Marisa Tellería-Díez: Synesthesia
Sculptures and Installation

September 6 – December 16, 2005

 Catalog

Checklist

Press Release

 

Lehman College Art Gallery presents the work of Marisa Tellería-Diéz, curated by Patricia Cazorla. Born in Managua, Nicaragua, Marisa Tellería-Diéz moved with her family to Miami, Florida in 1978. Presently she lives and works in Brooklyn, NY. Tellería-Diéz is a contemporary artist whose esthetics evoke futuristic environments. Her work conveys a sensation of immensity and, at the same time, an intimacy that connects with an investigation of perception. The exhibition features a series of sculptural installations. These organic shapes that cover the walls and floor are about sensation, sight, and touch.
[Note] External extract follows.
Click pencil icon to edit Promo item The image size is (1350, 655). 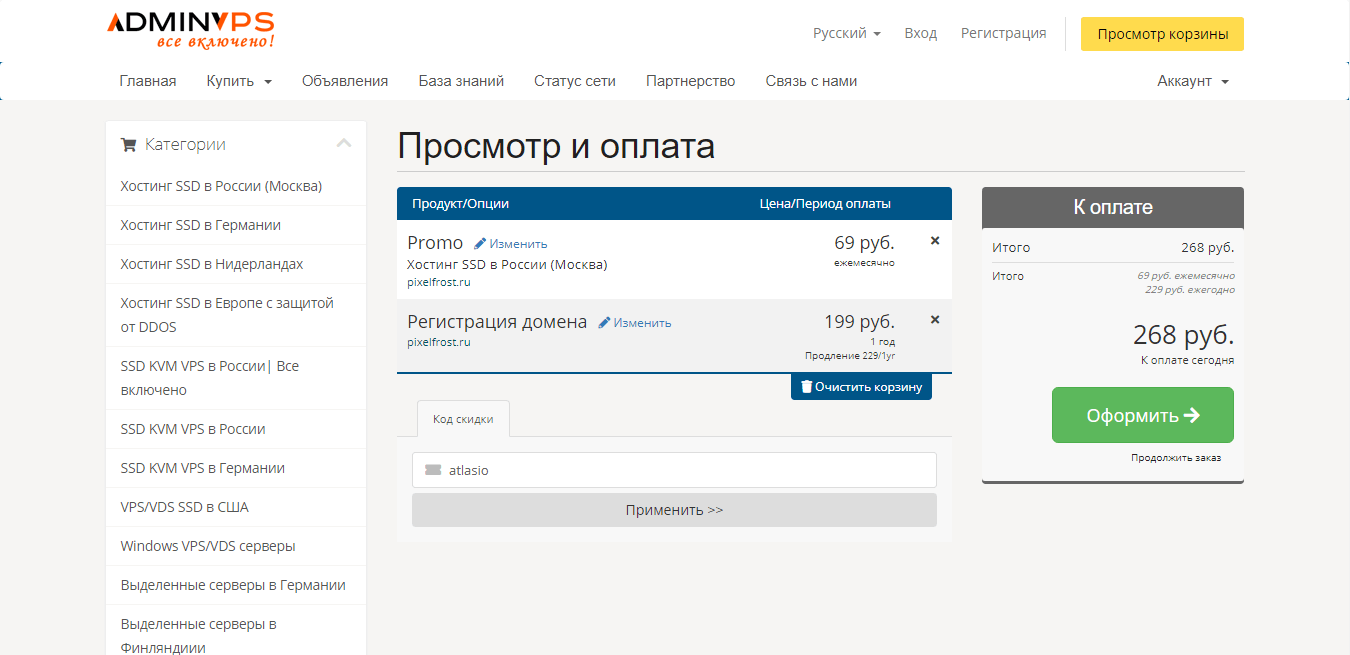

They are inspired by the experience of light, sky, and water in places that she has lived -Managua, Miami, Washington D.C. and New York-. Tellería-Diéz opens up a contemplative space where things are understood through corporeality and by the intensity of their existence. The creation of indefinite openings and spaces provides a sense of timelessness and offers the viewer a place where one does not make meaning from the work but rather is accepting of the pure sensory perception.

Artist’s Statement

By distilling situations and events to elemental forms and attenuating the signs by which we readily register meaning, these works function as documents of quiet and fleeting moments of sensorial experience. They attempt to open up a contemplative space for the viewer in which the moment between observation and conceptualization can be suspended, if only briefly, and understood corporeally, unencumbered by immediate notions of meaning. Moreover, the references to my personal history inherent in some of these pieces, more than pointing to the biographical, seek to provide context for questions of visual perception. To explore how the interplay between self and place is constituted, and how the filters we accumulate as we move from place to place affect our perception of things.
I have presented details of skies and abstracted topographies of places where I have lived (and remain connected to) as a way to introduce context into the work—a sense of ‘place’ not only as a marker of identity but as a backdrop for visual perception. This comes from a desire to explore how the lenses accumulated as one moves from place to place filter one’s perception of things. A desire to understand the changes that take place in the mind and body between the first encounter with a place or image, subsequent recognition and the ensuing deterioration of that place or image through time and distance.